The much indented coastline is fringed with rocky forested islands. The island of Sichang, lying near the northeast corner of the Gulf just off Siracha, forms a natural sheltered anchorage for large steamers unable to cross the bar at the mouth of the Čhaophraya River. The largest island along this coast is Chang, between Čhanthaburi and Trat. It has an area of about 70 square miles and a peak that rises nearly 3,000 feet above sea level. Just to the southeast is Kut, another sizeable hilly island. In the vicinity of the muddy estuaries of Pra Sae and Wen mangrove swamps abound. Elsewhere along the coast are many white sandy beaches.
Two important structural trends are noticeable in this region. Along the coast that faces the Bight of Bangkok (north of Cape Liant) there is a northsouth strike parallel to the Čhaophraya depression, the western edge of Khorat region, and the trend of the Central Cordillera. Along the southwest-facing coast (east of Cape Liant) there is a northwest-southeast strike, which is more or less parallel to the folded structures on the southwest edge of Khorat and in Cambodia. From southeast to northwest stretch the Cardamom Mountains of Cambodia, with peaks between 3,300 and 4,500 feet. The Banthat Range, which marks the present-day boundary between Thailand and Cambodia, and the Čhanthaburi Mountains, which reach an altitude of 5,400 feet, follow the same general direction.

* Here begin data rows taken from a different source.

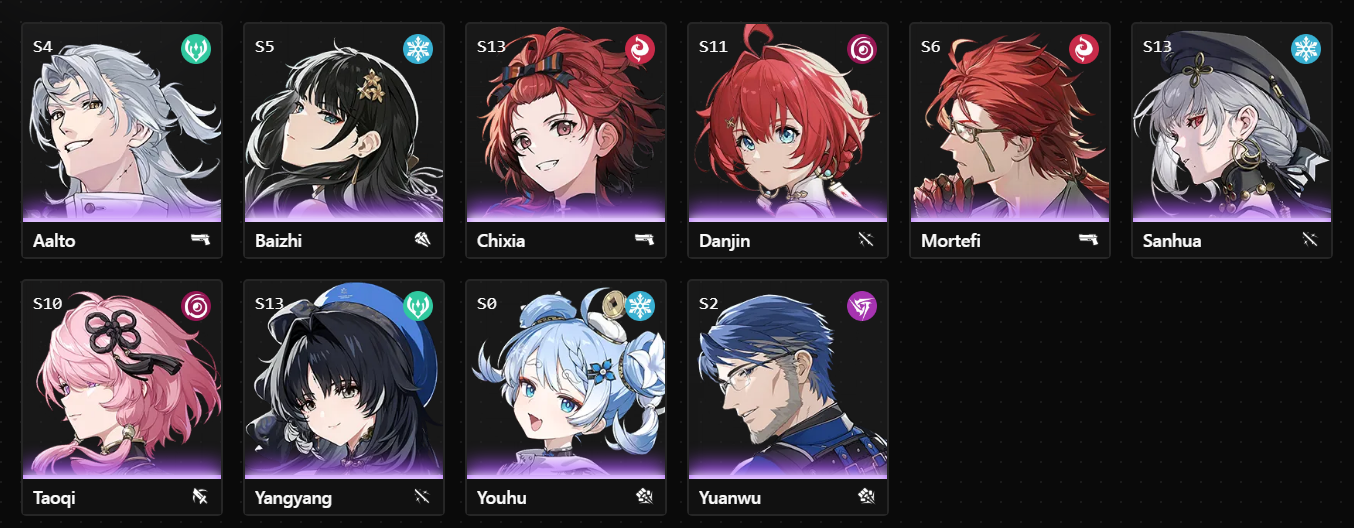This screenshot has height=528, width=1354.
Task: Click the pistol weapon icon beside Mortefi
Action: click(1088, 240)
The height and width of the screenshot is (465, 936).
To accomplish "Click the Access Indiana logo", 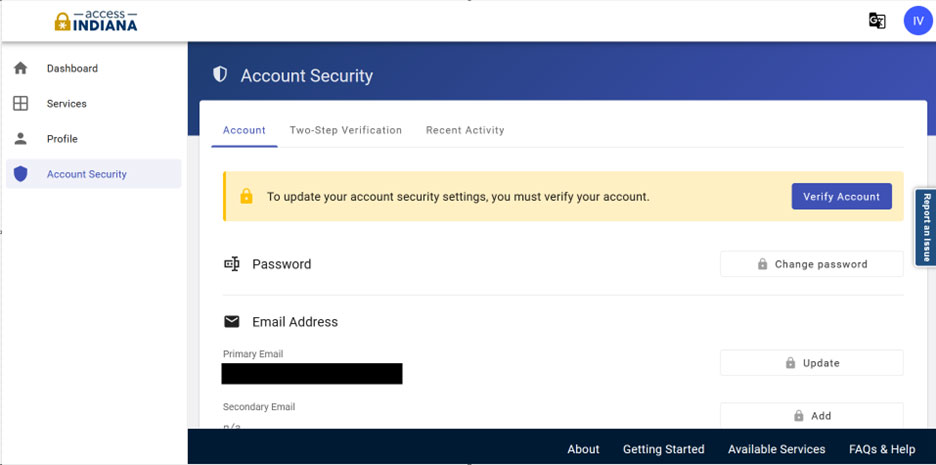I will [96, 21].
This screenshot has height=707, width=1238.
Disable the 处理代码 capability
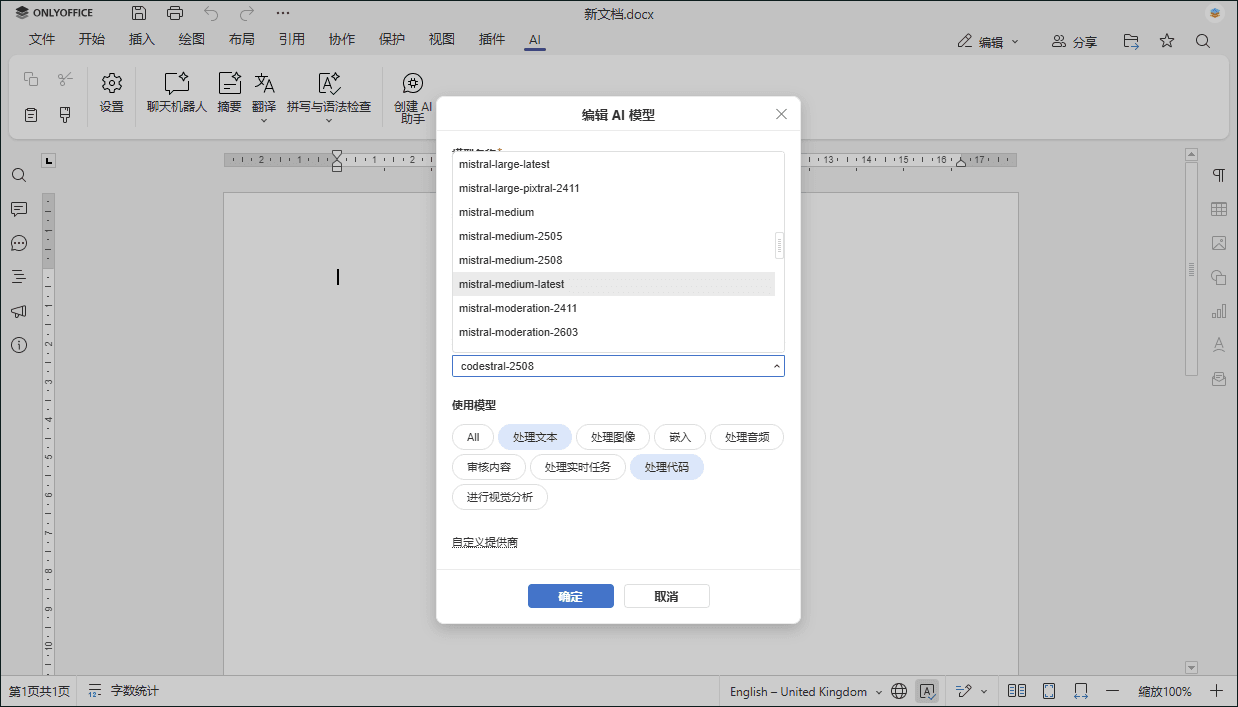click(667, 467)
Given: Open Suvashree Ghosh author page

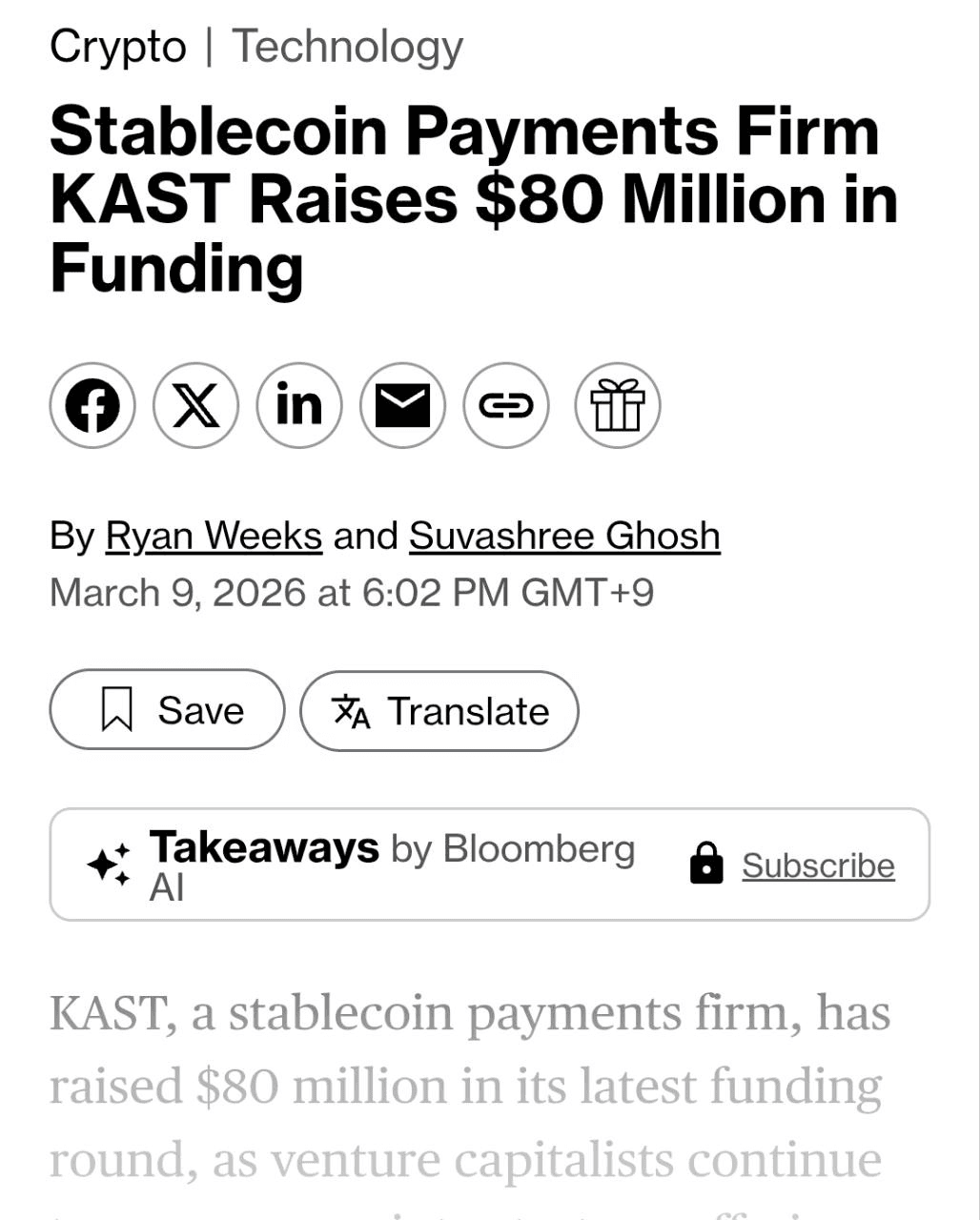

In many places the arrangement and form of separate mountains and ranges reflect the geological structure of the region. In the region of Čhanthaburi the higher peaks, such as Khao Sabap and Khao Krat, are granitic batholiths. To the west of these mountains are wide plains in which isolated hills stand like islands. The outward forms of Khao Sabap and Khao Krat clearly reflect the occurrence of sedimentary formations about the granitic cores. A low, anticlinal fold with a granitic core determines the morphology. East of Rayong there are alluvial plains through which the foothills protrude. Separated mountains and ranges reach their greatest height in Khao Kiu, 2,300 feet. Visible for many miles, this peak is one of the landmarks for navigators in the inner part of the Thai Gulf and for the trip to Sichang Island. This is a sinking coast, and the numerous islands lying along it are peaks of a drowned landscape. All of them resemble the coastal areas.